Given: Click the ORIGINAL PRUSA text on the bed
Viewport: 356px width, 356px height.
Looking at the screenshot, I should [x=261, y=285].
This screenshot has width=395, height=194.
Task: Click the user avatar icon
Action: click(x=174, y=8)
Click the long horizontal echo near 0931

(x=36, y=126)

****************

ASSIGNMENT.
Output every record without changing any wording.

OUTPUT OF THE EXERCISE.
Given: Click the ORIGINAL PRUSA text on the bed
Viewport: 356px width, 356px height.
Looking at the screenshot, I should [x=261, y=285].
This screenshot has width=395, height=194.
Task: Click the user avatar icon
Action: click(x=174, y=8)
Click the long horizontal echo near 0931

(x=36, y=126)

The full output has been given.